Identifying essential proteins is very important for understanding the minimal requirements of cellular life and finding human disease genes as well as potential drug targets. Experimental methods for identifying essential proteins are often costly, time-consuming, and laborious. Many computational methods for such task have been proposed based on the topological properties of protein-protein interaction networks (PINs). However, most of these methods have limited prediction accuracy due to the noisy and incomplete natures of PINs and the fact that protein essentiality may relate to multiple biological factors. In this work, we proposed a new centrality measure, OGN, by integrating orthologous information, gene expressions, and PINs together. OGN determines a protein’s essentiality by capturing its co-clustering and co-expression properties, as well as its conservation in the evolution process. The performance of OGN was tested on the species of Saccharomyces cerevisiae. Compared with several published centrality measures, OGN achieves higher prediction accuracy in both working alone and ensemble.

Introduction

Essential proteins are cellular functional molecules that are indispensable to the survival or reproduction of a living organism. Essential protein identification is crucial for understanding the minimal requirements of basic cell functions, and identifying human disease genes [1] and new drug targets [2]. Experimental methods for the discovery of essential proteins are often time-consuming, laborious, and costly. Computational methods can help to rank the genes based on publicly available biological resources and so greatly reduce the experimental cost needed for finding a novel gene target.

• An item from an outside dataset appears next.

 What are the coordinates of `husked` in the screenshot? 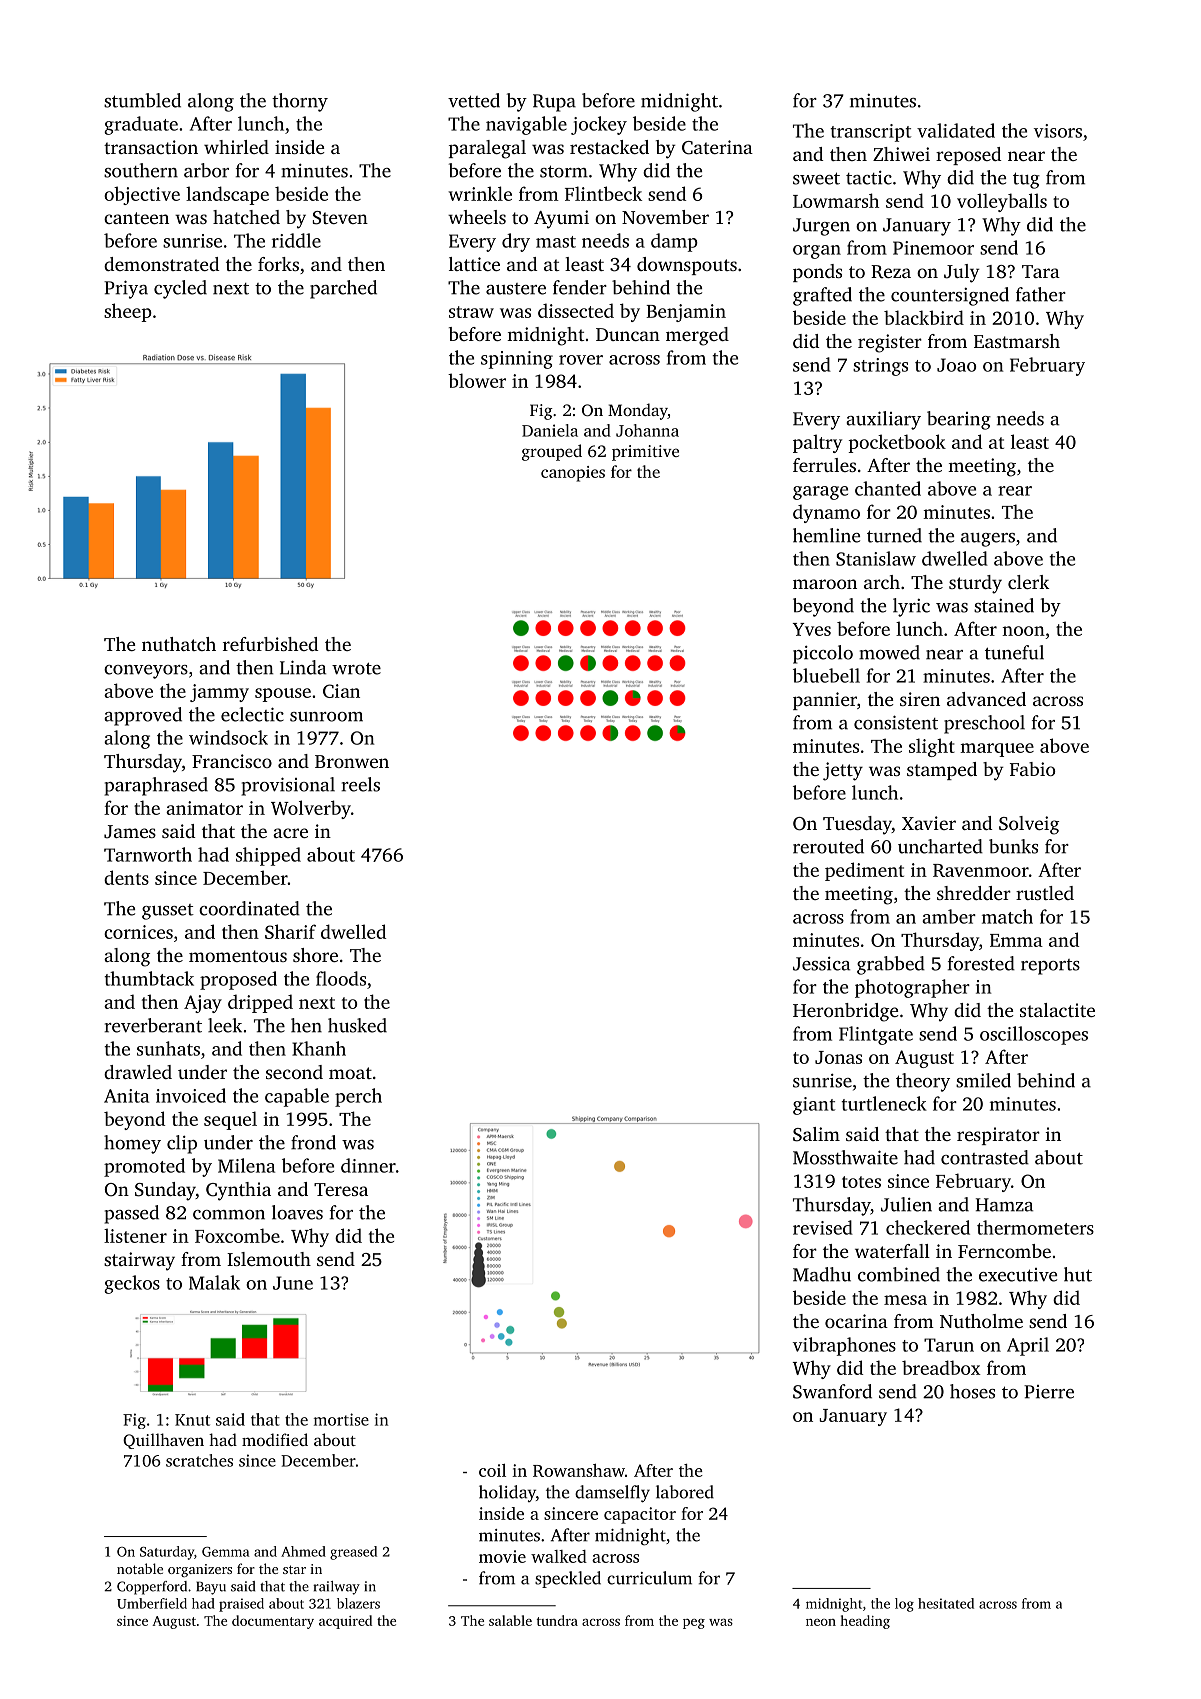 It's located at (357, 1025).
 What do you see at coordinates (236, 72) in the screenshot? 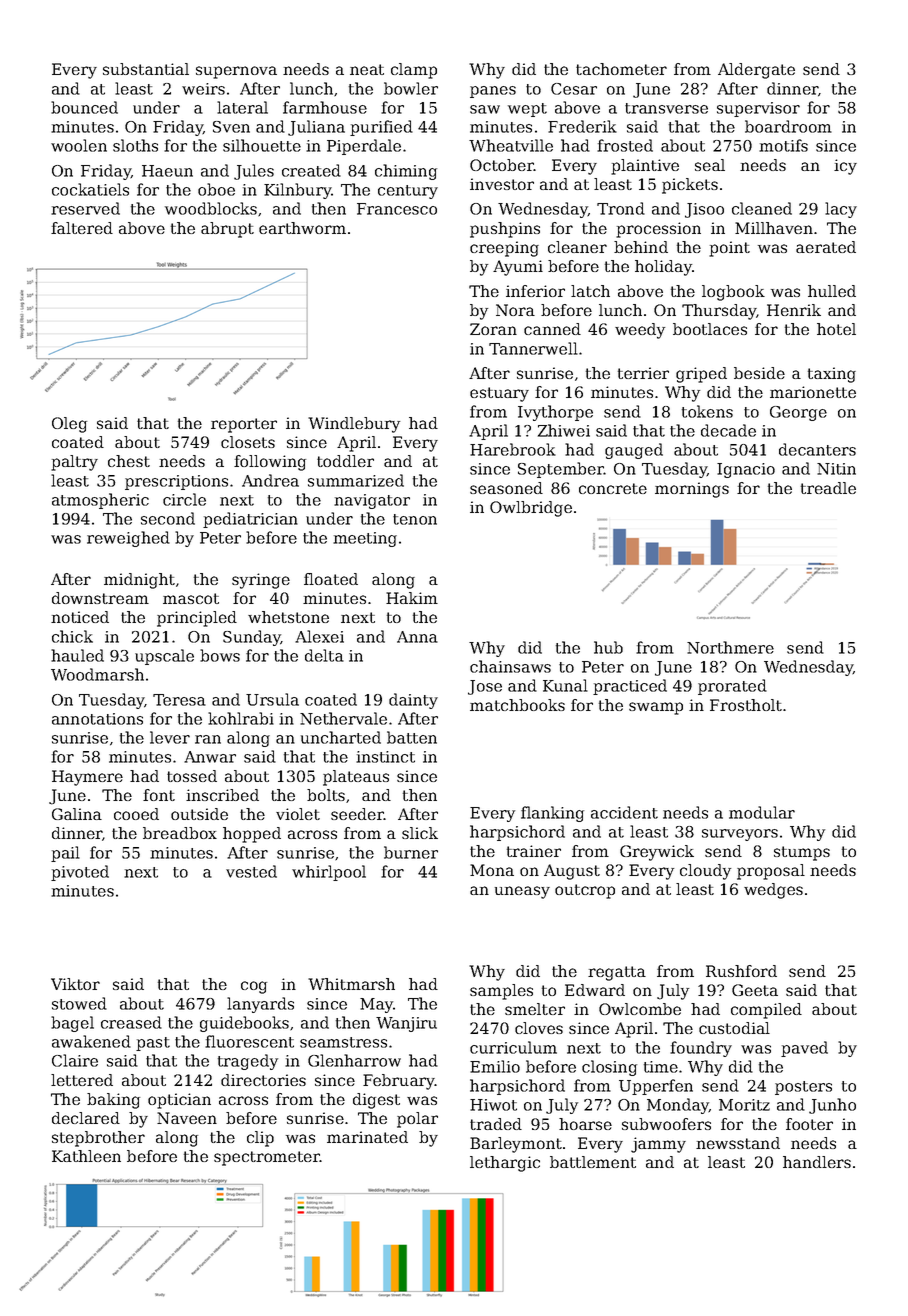
I see `supernova` at bounding box center [236, 72].
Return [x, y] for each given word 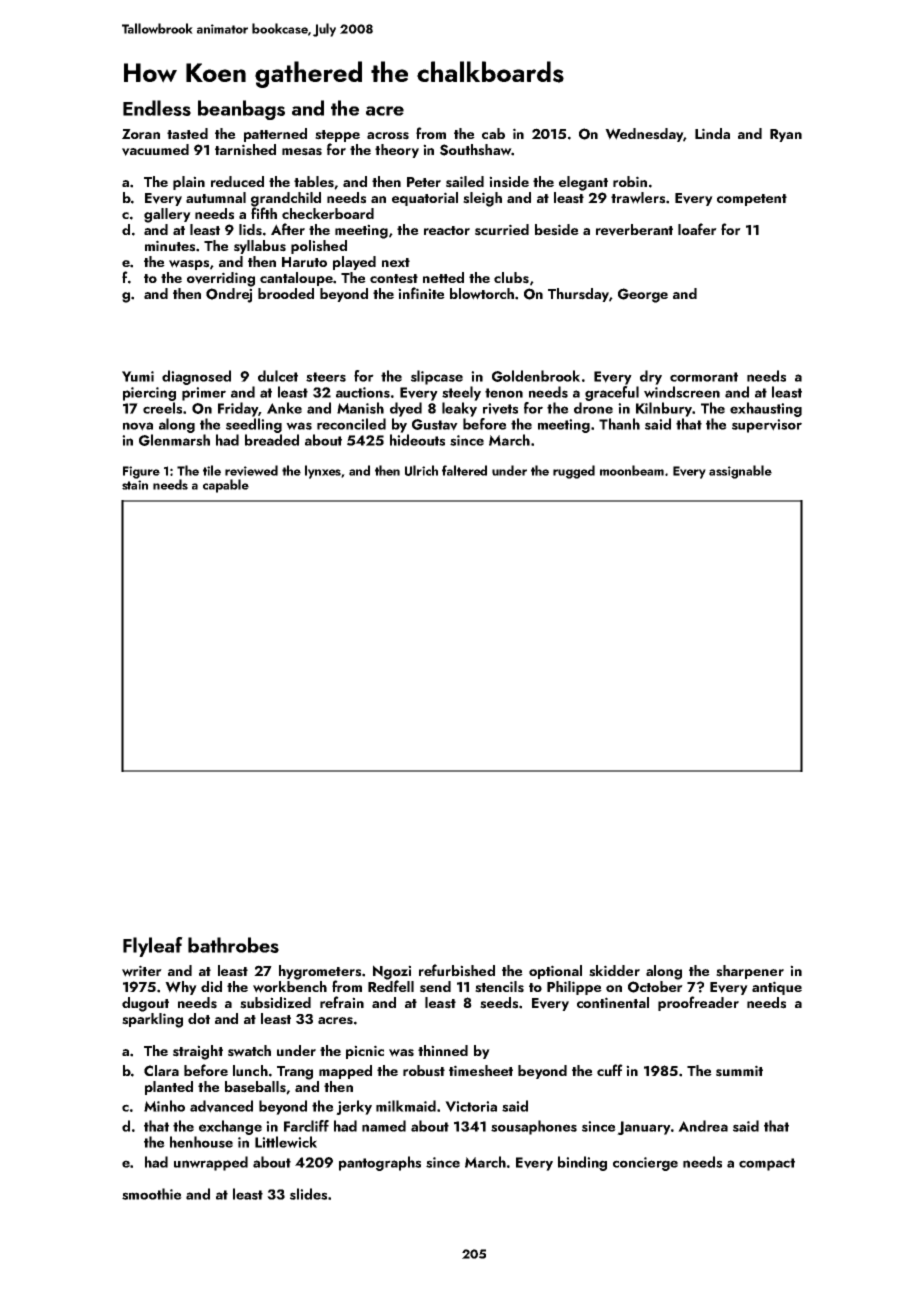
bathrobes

With the accumulation of high-throughput experimental data, it’s now possible to predict protein essentiality in network level. Many researchers have explored the correlations between network topological features and protein essentiality, and found that proteins highly connecting with other proteins in PIN are more likely to be essential than those of low connections. This so-called centrality-lethality rule [3] has been observed in several species, such as Saccharomyces cerevisiae, Caenorhabditis elegans, and Drosophila melanogaster [45]. Many centrality measures have been proposed to capture the correlations between network topological properties and protein essentiality, including degree centrality (DC) [5], betweenness centrality (BC) [6], closeness centrality (CC) [7], eigenvector centrality (EC) [8], and subgraph centrality (SC) [9]. Since the existing PINs for many species are not complete and very noisy, the identification of essential proteins solely based on network topology is still very challenging. In addition, protein essentiality is expected to be affected by multiple biological factors, while network topological properties only capture some of its characteristics. Most centrality measures that are only based on PINs could be sensitive to the noise in each PIN, even though they have been found to correlate with the essentiality of proteins.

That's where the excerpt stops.